WHAT NEEDS TO BE DONE » Quote the items below word for word, leaving out the pictures.

MATERIAL SHOWN »

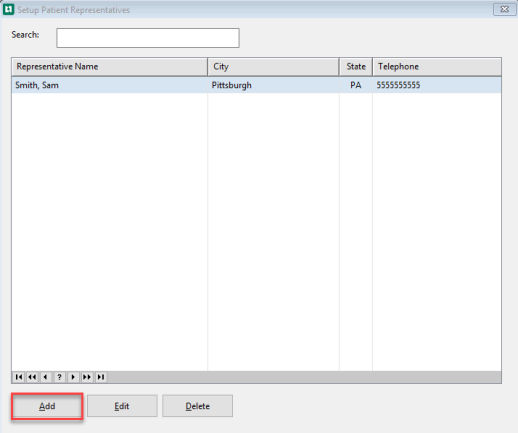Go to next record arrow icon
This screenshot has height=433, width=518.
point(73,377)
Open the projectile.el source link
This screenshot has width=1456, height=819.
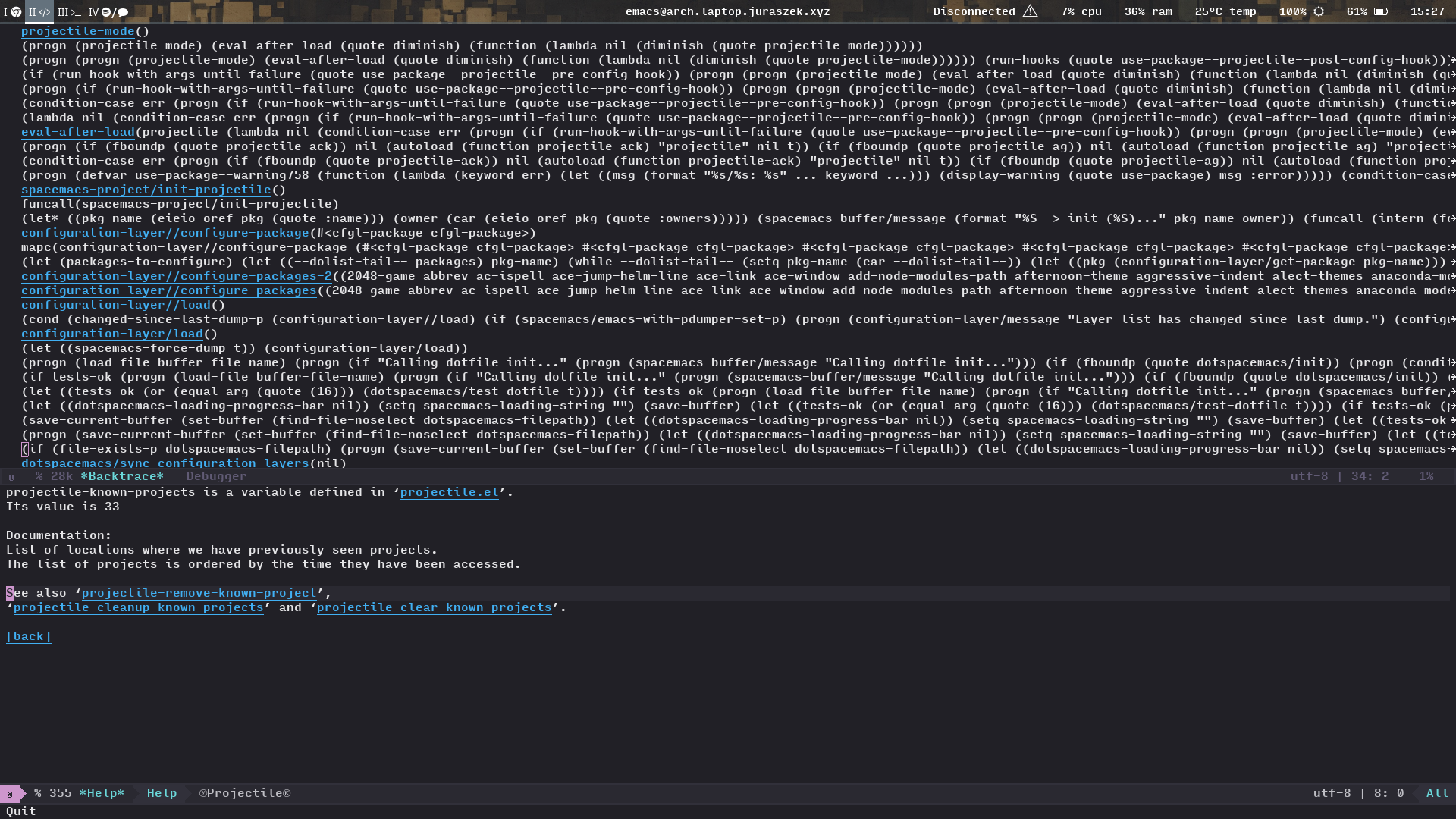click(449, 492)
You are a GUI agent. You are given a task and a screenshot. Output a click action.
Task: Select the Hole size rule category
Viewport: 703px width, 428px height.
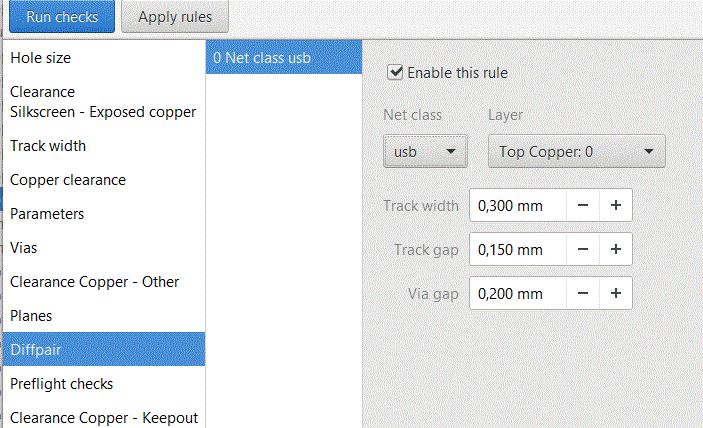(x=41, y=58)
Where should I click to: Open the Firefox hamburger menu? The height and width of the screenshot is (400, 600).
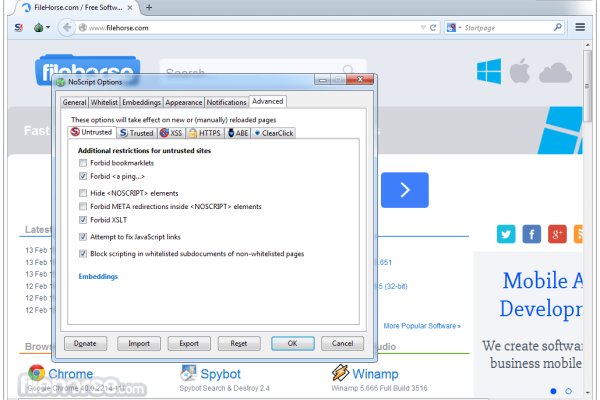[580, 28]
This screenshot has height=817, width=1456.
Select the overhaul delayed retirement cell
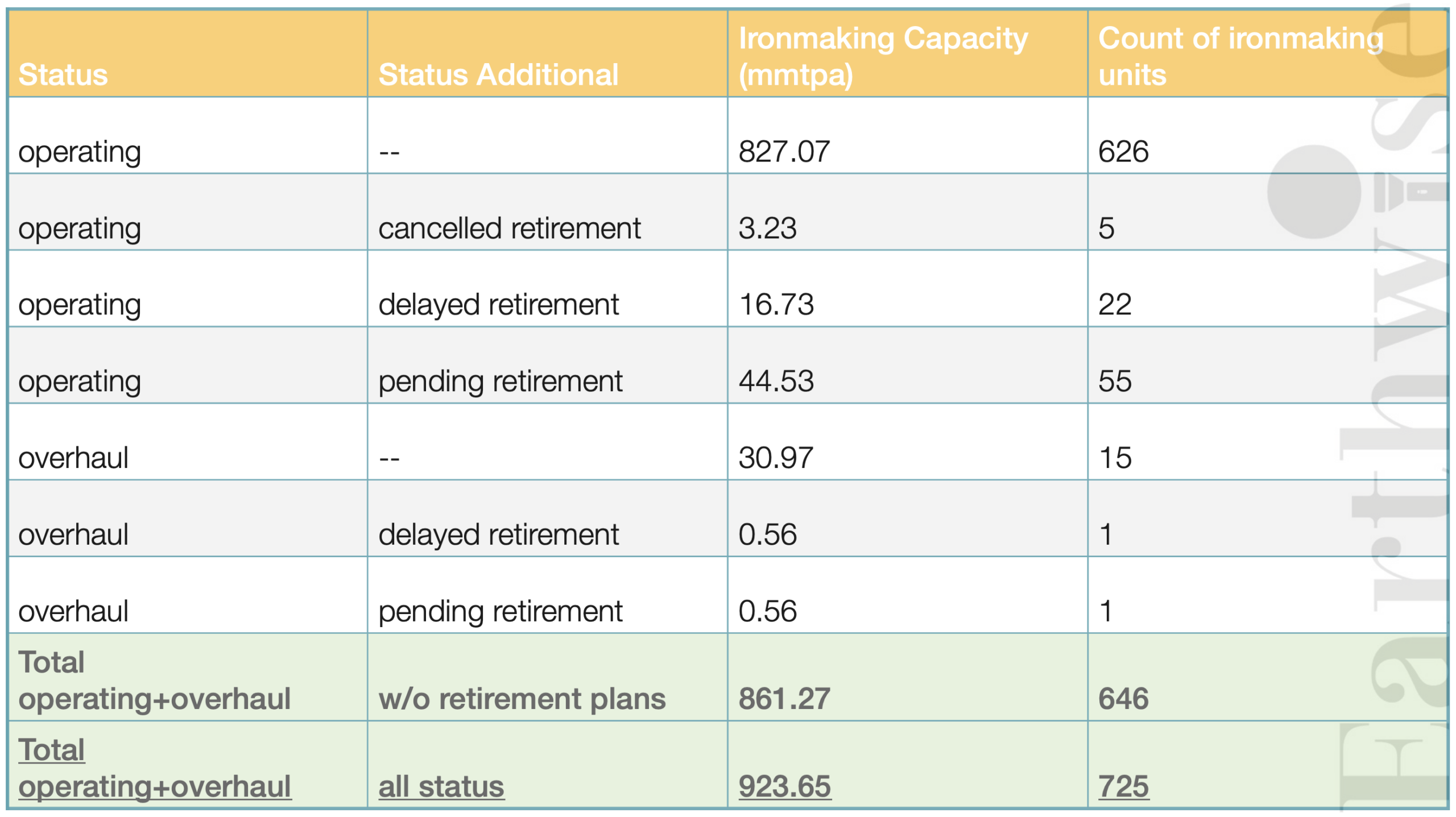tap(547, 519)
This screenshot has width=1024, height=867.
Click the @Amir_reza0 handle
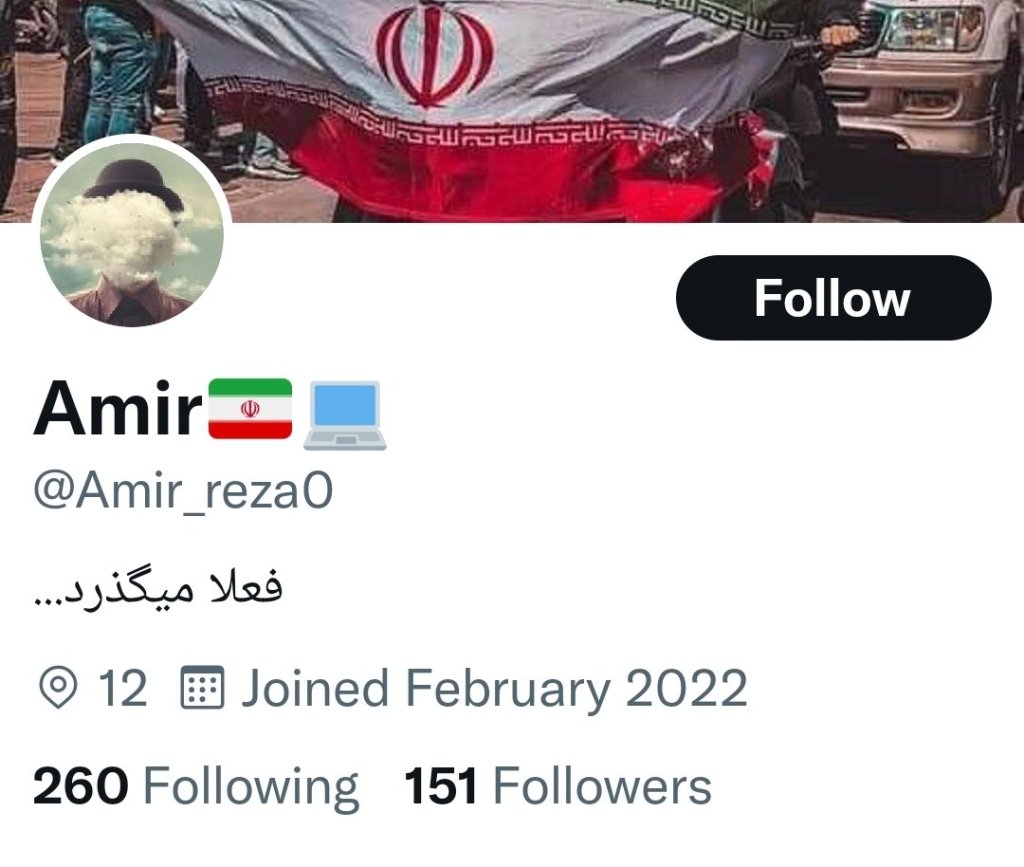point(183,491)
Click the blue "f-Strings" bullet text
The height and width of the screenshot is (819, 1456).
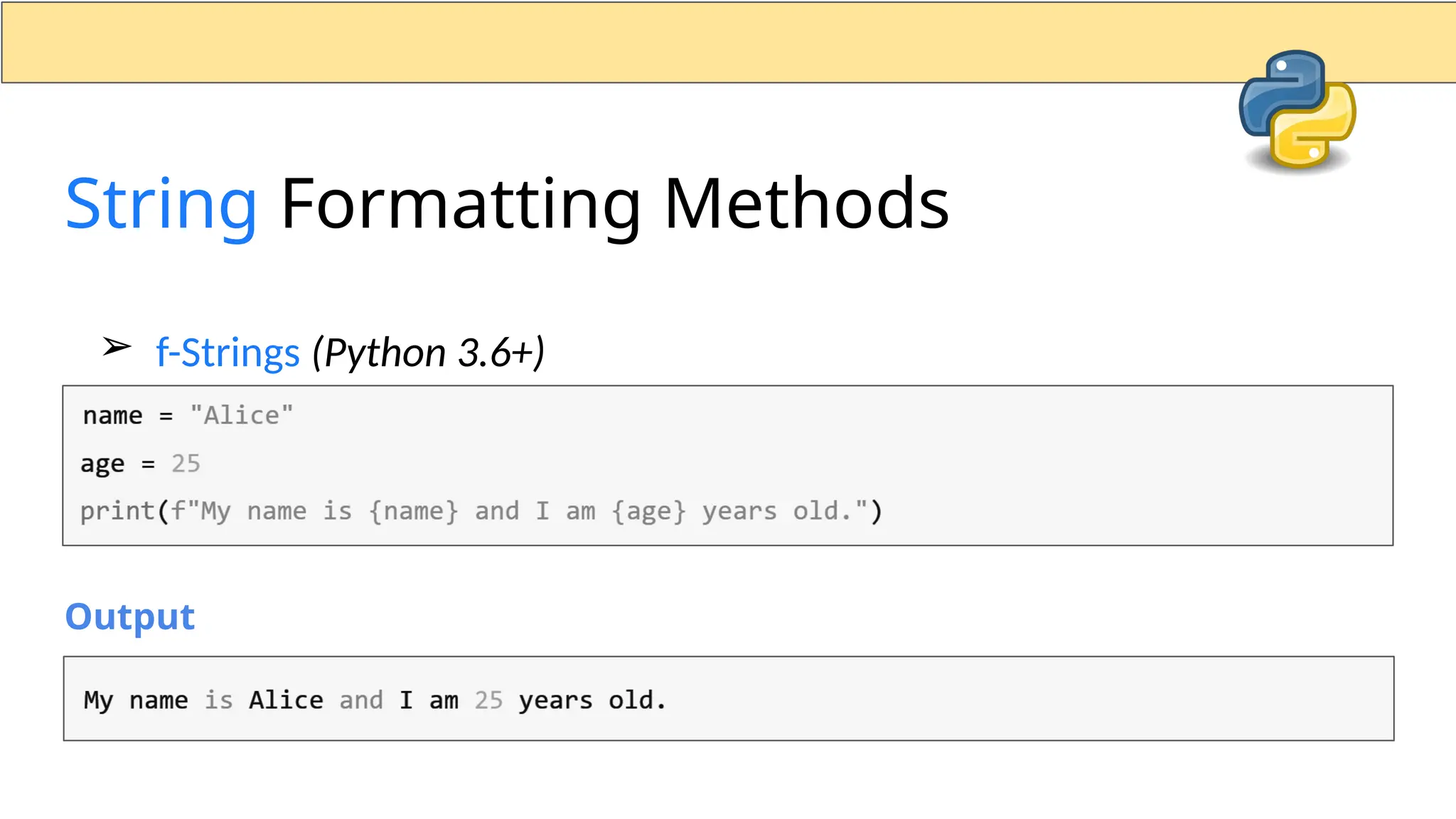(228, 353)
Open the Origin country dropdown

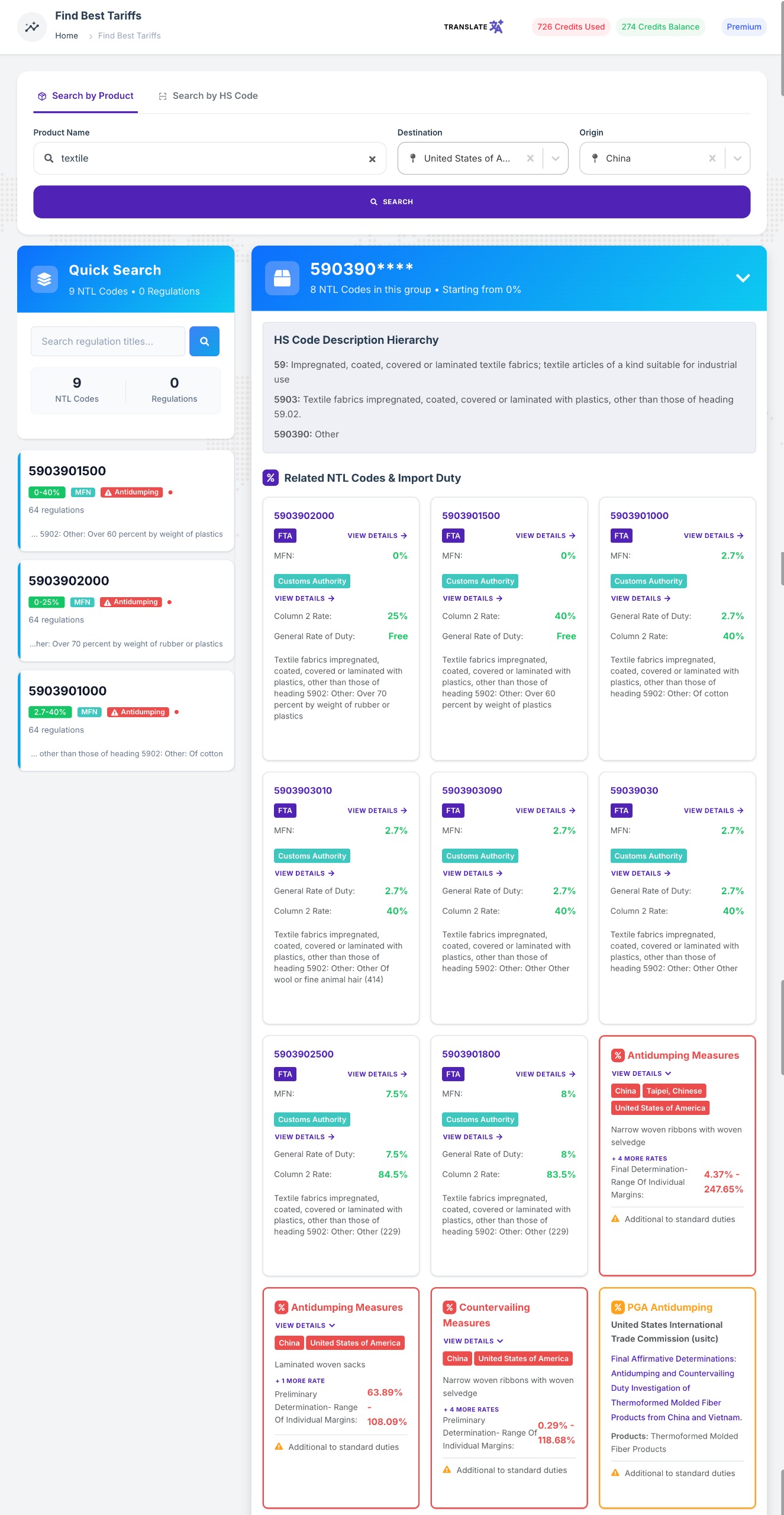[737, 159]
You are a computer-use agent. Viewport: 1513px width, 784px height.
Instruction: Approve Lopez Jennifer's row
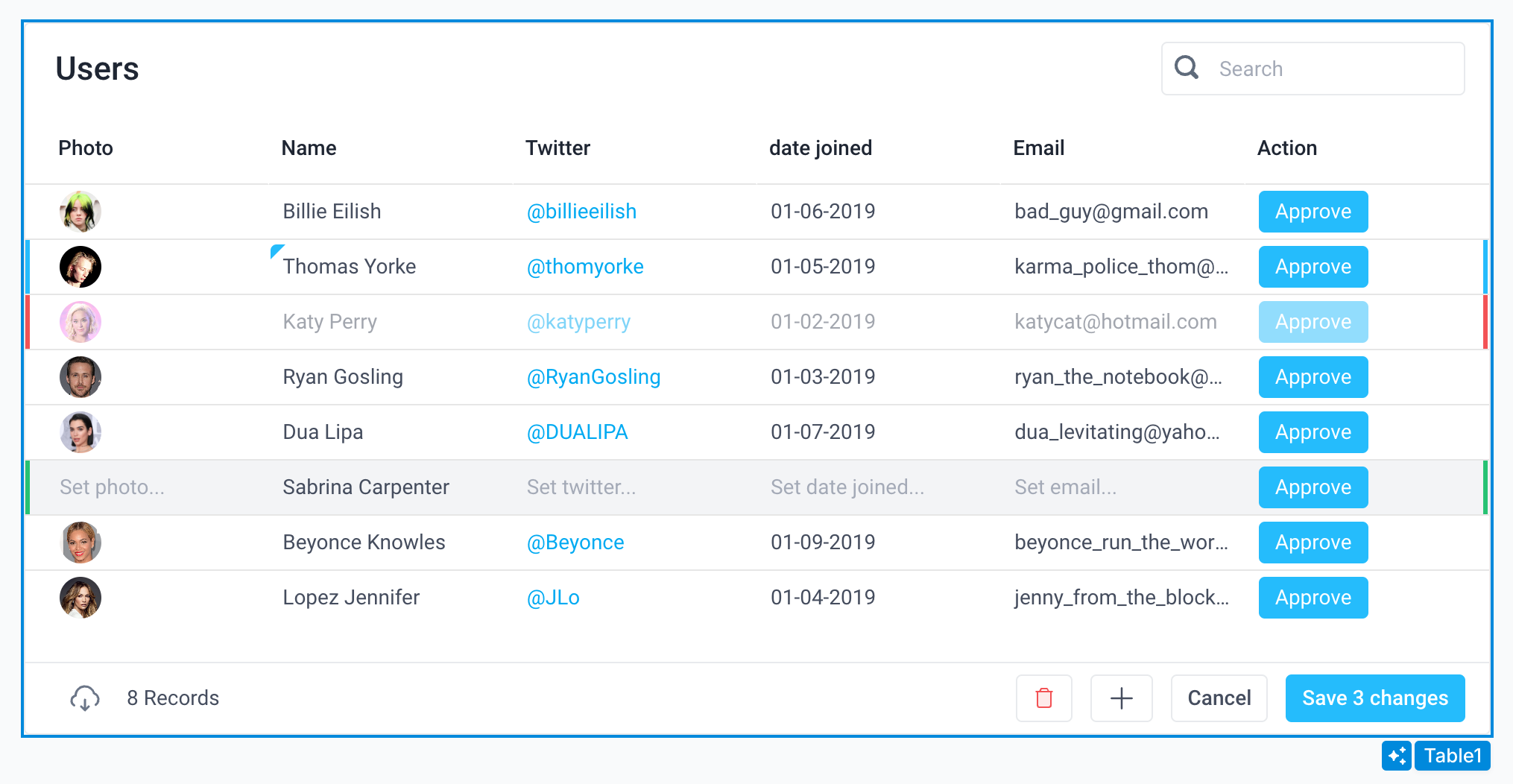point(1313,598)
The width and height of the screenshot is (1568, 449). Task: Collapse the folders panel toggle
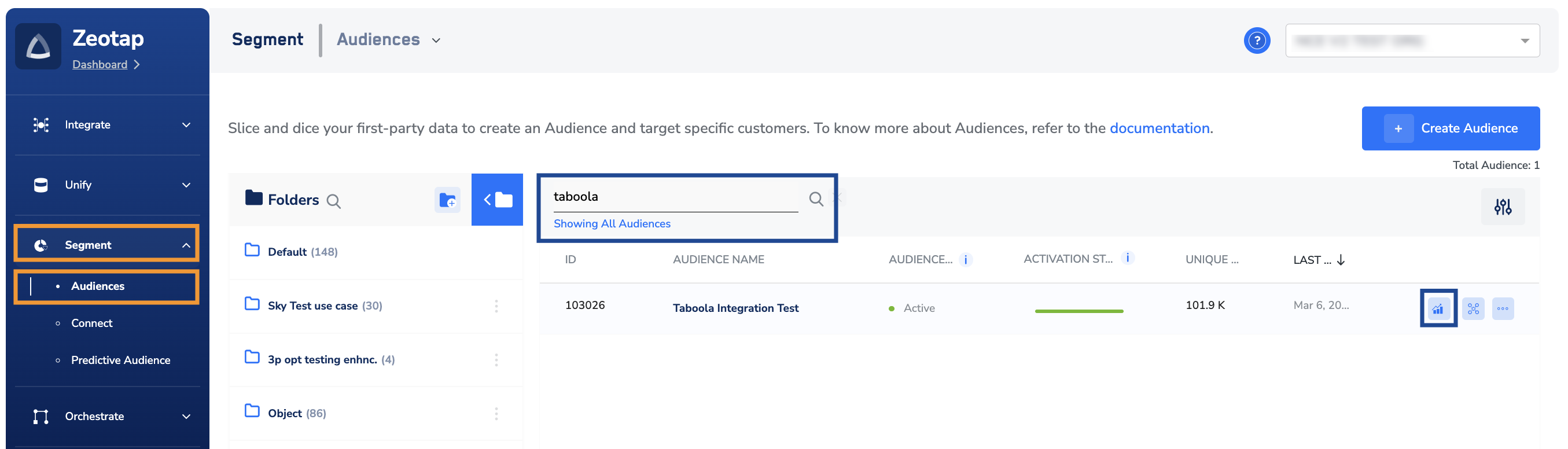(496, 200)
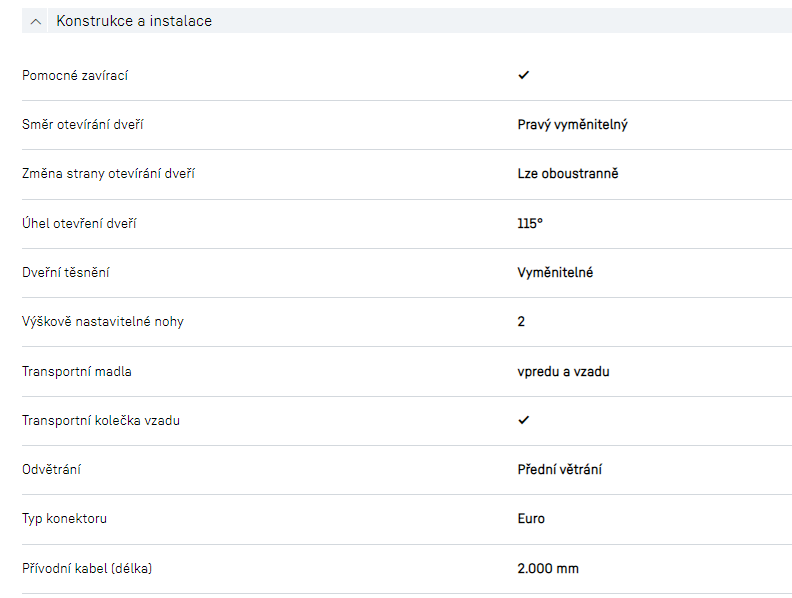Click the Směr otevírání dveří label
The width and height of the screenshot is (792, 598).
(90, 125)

RESULT OF THE EXERCISE »
Go to next record arrow icon
This screenshot has height=433, width=518.
point(73,377)
Open the projectile.el source link
This screenshot has width=1456, height=819.
click(449, 492)
You are a GUI agent. You are given a task and a screenshot. Output a click action.
Task: Select the Hole size rule category
Viewport: 703px width, 428px height.
(x=41, y=58)
Where should I click to: Open the Firefox hamburger menu? The height and width of the screenshot is (400, 600).
[580, 28]
This screenshot has height=817, width=1456.
Select the overhaul delayed retirement cell
tap(547, 519)
This screenshot has width=1024, height=867.
Click the @Amir_reza0 handle
point(183,491)
Click the blue "f-Strings" bullet text
The height and width of the screenshot is (819, 1456).
(228, 353)
Open the Origin country dropdown

[737, 159]
You are a computer-use agent. Viewport: 1513px width, 784px height.
Instruction: Approve Lopez Jennifer's row
point(1313,598)
The width and height of the screenshot is (1568, 449). Task: Collapse the folders panel toggle
(496, 200)
Click the Směr otevírání dveří label
The width and height of the screenshot is (792, 598).
(90, 125)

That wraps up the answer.